OSGi and blueprint APIs

OSGi and blueprint also have APIs. Two components of these APIs are used extensively throughout InfoSphere MDM.

Throughout this document you’ll see this snippet:
<property name="bpContainer" ref="blueprintContainer"/> 
<property name="bundle" ref="blueprintBundle"/> 
In InfoSphere MDM, we are injecting the blueprint API and the OSGi bundle API into our code so we can use it. The blueprintContainer is a special reference to the blueprint API. The blueprintBundle is a special reference to the OSGi bundle API. Beans having these properties in a blueprint definition, also have these imports in their corresponding bean class:
import org.osgi.framework.Bundle; 
import org.osgi.service.blueprint.container.BlueprintContainer; 
They also have these member variables:
private Bundle bundle; 
private BlueprintContainer bpContainer; 

These two interfaces are used to get the class loader for a bundle, to load classes from within a bundle, to query the blueprint components within a bundle, and so forth.

Another approach to getting the bundle API is to use the static method org.osgi.framework.FrameworkUtil.getBundle(<a class>). It will return the bundle API for the bundle containing a class.

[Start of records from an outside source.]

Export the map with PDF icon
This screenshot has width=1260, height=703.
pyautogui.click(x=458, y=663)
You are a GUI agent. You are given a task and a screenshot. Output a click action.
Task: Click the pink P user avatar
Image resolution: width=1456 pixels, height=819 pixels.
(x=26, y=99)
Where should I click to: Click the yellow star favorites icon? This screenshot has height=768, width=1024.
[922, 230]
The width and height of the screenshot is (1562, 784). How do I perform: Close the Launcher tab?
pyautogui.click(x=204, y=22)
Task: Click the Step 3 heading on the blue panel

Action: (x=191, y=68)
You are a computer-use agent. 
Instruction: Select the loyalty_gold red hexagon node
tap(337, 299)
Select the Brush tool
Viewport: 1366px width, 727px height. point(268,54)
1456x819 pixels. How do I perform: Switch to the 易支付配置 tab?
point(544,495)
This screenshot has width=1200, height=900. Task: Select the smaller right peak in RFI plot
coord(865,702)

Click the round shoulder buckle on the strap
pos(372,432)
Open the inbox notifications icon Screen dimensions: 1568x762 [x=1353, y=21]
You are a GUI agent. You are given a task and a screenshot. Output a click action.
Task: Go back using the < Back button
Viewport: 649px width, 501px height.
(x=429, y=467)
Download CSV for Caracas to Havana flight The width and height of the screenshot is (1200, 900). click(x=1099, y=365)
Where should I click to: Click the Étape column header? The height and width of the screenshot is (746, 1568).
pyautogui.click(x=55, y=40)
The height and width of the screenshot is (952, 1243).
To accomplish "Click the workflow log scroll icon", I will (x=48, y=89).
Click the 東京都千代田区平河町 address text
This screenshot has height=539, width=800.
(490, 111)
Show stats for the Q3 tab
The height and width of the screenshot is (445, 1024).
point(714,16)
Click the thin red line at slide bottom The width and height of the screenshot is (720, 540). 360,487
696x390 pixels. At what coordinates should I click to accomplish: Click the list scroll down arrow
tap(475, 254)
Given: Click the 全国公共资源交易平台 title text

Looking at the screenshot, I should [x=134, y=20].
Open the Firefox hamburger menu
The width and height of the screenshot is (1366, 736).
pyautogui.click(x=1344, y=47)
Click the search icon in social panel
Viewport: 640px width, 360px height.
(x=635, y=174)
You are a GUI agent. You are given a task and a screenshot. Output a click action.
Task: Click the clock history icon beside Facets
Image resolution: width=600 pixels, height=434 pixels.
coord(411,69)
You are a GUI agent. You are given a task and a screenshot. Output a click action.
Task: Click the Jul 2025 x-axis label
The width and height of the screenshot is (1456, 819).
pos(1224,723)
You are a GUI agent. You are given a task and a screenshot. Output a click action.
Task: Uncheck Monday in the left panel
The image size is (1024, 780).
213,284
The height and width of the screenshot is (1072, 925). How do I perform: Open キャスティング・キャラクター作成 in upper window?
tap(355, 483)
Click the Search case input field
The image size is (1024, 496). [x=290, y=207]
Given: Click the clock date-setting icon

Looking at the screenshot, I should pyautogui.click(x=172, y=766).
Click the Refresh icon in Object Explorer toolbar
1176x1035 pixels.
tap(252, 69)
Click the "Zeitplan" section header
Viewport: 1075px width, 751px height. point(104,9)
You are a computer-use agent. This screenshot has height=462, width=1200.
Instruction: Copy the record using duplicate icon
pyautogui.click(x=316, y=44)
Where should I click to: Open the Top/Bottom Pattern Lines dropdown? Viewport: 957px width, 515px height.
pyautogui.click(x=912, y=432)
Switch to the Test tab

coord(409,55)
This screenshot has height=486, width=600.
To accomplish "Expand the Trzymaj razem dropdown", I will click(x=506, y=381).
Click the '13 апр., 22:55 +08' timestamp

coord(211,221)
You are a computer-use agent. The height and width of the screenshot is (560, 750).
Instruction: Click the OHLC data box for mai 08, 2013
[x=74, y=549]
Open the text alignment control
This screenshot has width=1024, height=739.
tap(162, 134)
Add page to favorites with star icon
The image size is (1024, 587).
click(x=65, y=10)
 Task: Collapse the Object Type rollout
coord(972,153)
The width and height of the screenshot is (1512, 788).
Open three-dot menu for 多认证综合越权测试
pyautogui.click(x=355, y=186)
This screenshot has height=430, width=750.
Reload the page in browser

Note that the two approaches (that is, injecting the bundle API and using the getBundle method) are not necessarily equivalent: the method to inject the bundle API into a bean injects the bundle where the blueprint bean is defined. This is not necessarily the same place as where the bean class is defined. This technique is used for blueprint locator patterns. It enables you to define a single service bean in one bundle and have it locate artifacts in any bundle, provided there is a service using the bean class registered within those bundles.